Dear Amanda,
Seeing as you took so much time to clear everything up, I thought I should bear you the same regard.
Now that you mention it, I actually do remember bitching about you in HELP and I'd like to apologise for that, but please understand that Ming was my first love and will forever be my first love (although that chapter is very much closed) and I had also waited so long for us to be together that to find out that I'd been unceremoniously dumped a few months from being able to join him in Melbourne, it hurt. I don't know if you've ever had your heart carved out and stomped all over but I was a mess, and to hear your name linked to his so soon after our break up naturally let me to the conclusion that you stole him.
It didn't help that most of the way through our relationship, your name kept on popping up at the most inopportune times and as females go, you were a direct threat. Besides, I had no idea that Lilea was one of your dearest friends - then again I suppose every other person is being the darling that you are - and I just sought out someone to rant with because at the same time she was getting over Xin.
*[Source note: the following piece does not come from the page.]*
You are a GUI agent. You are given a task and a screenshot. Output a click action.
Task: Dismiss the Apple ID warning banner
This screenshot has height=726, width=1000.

It's funny how now I cannot thank you enough because clearly you guys are meant to be together, and I'd like to say that I am sincerely happy for you, and I hope things keep on running smoothly.
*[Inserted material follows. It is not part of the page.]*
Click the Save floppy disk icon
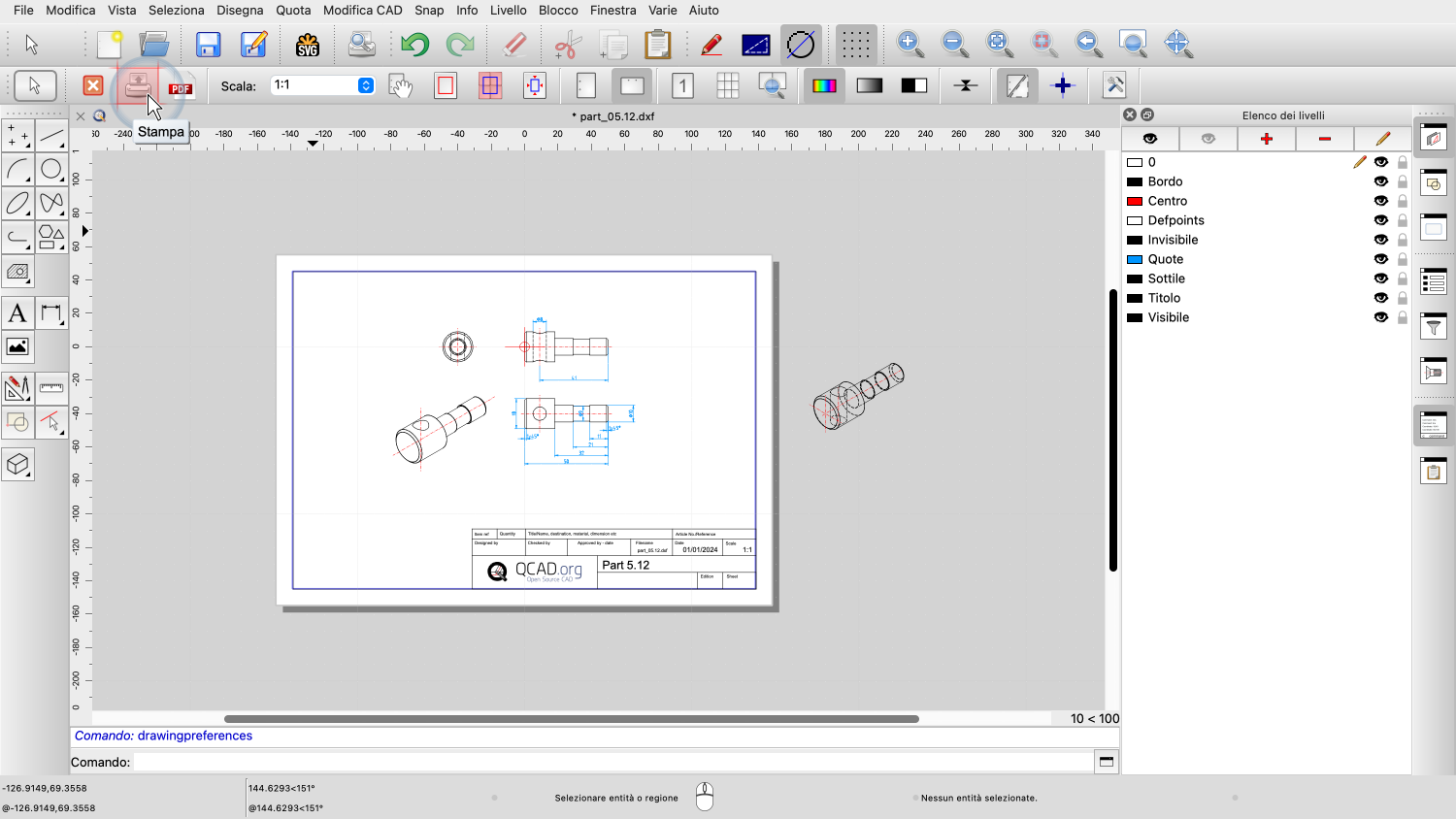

I'd also like to thank you for being the bigger person and bringing an end to what seems to be a huge misunderstanding.
I don't hate you at all. In fact I think you're rather sweet. The recent exchange of posts started when I ran into Leonie and she didn't give me the warmest of looks, and what with you guys being sisters and all that, I assumed (wrongly it would seem) that the two of you had it in for me. In addition to that, every time I wrote about my tongue-in-cheek reluctance to see old friends, you gushed on and on about how good it was to see everybody and how much you love everyone and everyone loves you. Can you tell me honestly that it wasn't in the slightest way spurred by that - it was slightly overboard.
But since I'm so clearly wrong, I apologise, again, for my presumptiousness.
As for your inability to grasp sports and pouring jelly down the drain, that's okay. I'd've poured it down the drain too.